GRAND RAPIDS, Mich. — Vice President Kamala Harris rallies in Michigan’s union halls, standing alongside the state’s most powerful labor leader, while former President Donald Trump fires back from rural steel factories, urging middle-class workers to trust him as the true champion of their interests.

As they compete for blue wall states with deep union roots, the presidential candidates are making their case to workers in starkly different terms.

And nowhere is that contrast more significant than in Michigan, where both candidates are vying for workers’ support in a race that could mark a pivotal moment for organized labor.

“The American dream was really born here in Michigan,” United Auto Workers President Shawn Fain told a crowd of several hundred while campaigning for Harris in Grand Rapids. Fain, who described Michigan as “sacred ground” for his union at the early October rally, warned that the dream was on “life support” and that unions like his were key to protecting it for American workers.

Harris, who is planning to meet with union workers again in Michigan on Friday, hopes her message — amplified by supporters such as Fain — will resonate beyond the union families that once formed a rock-solid base for the Democratic Party. Her campaign has grown increasingly concerned about her standing with men in the blue wall states of Michigan, Wisconsin and Pennsylvania, where they are looking to union leaders to help mobilize voters in a political landscape that has shifted in the winds of a rapidly changing economy.

These concerns intensified recently when Harris failed to secure two key union endorsements that in 2020 went to President Joe Biden, who has touted himself as the most labor-friendly president in U.S. history. The International Association of Firefighters and the International Brotherhood of Teamsters both declined to endorse anyone, with the Teamsters citing a lack of majority support for Harris among their million-plus members.

The Teamsters have traditionally been less reliably Democratic than other unions, having endorsed Republican Presidents Richard Nixon and Ronald Reagan in the past. Some state-level unions have also diverged from their national leadership, with Michigan’s Teamsters and California’s main firefighters’ union backing Harris.

Trump has seized on the union non-endorsements, claiming they prove rank-and-file workers support his vision for the country.

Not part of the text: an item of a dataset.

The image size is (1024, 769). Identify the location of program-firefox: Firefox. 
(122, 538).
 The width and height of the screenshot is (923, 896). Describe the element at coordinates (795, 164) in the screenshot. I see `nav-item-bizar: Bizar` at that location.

Many Midwestern communities once core to the labor movement have shifted to the right in recent decades, often in response to economic concerns such as deindustrialization and the removal of trade barriers. In that same span, non-college-educated white voters across the country began voting more conservatively for a number of reasons, including concern about cultural issues involving race and gender.

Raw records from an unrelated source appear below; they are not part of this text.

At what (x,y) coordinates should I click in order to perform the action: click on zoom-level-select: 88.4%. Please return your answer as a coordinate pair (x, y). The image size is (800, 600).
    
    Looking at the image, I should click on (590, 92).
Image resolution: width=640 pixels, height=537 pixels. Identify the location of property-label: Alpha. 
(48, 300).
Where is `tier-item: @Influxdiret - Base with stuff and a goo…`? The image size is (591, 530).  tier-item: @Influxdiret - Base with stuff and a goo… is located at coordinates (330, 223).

In Michigan, home to the Big Three automakers and the largest concentration of UAW workers, Trump seeks to capture an even larger share of these votes by framing Harris as a supporter of electric vehicle mandates and trade policies that he says send jobs overseas.

Attempting to separate union workers from their leaders, he labeled Fain a “stupid idiot” and praised Tesla CEO Elon Musk for firing workers who went on strike. The UAW says that could intimidate people who work for the Trump campaign or at Tesla who might want to join a union.

In 2020, Biden narrowly carried the blue wall states that had broken with Democrats in 2016 for the first time in decades on his way to winning the White House. That election win was built on a foundation of strong support from unionized voters, who have traditionally formed a turnout machine for Democrats in the Midwest. But it stood apart from past Democratic victories in a number of significant ways.

While Trump narrowly won white voters in Michigan in 2020, the former president’s vote margin was highly polarized along educational, professional and income lines; Trump won nearly two-thirds of non-college-educated white voters in the state, while Biden and Trump were drawn to a near tie among college-educated white voters, according to AP VoteCast, a comprehensive survey of the electorate.

But with the 2024 presidential season pushing into its final weeks, Harris and Trump are also scrambling to win votes in key constituencies outside of unions.

A coalition of Republicans backing Harris, including former Illinois Rep. Adam Kinzinger, campaigned with her in pivotal Pennsylvania before she sat down with Fox News for an interview that aired Wednesday evening.

GOP nominee Trump, meanwhile, appeared on TV Wednesday in two town halls — one with a woman-only audience that Fox News Channel recorded Tuesday, and the other with Hispanic voters, hosted by Univision, the nation’s largest Spanish-language television network.

Trump has been counting on increased support among Latino voters even as he centers his campaign on a sinister view of immigration, suggesting migrants are “poisoning the blood” of the nation.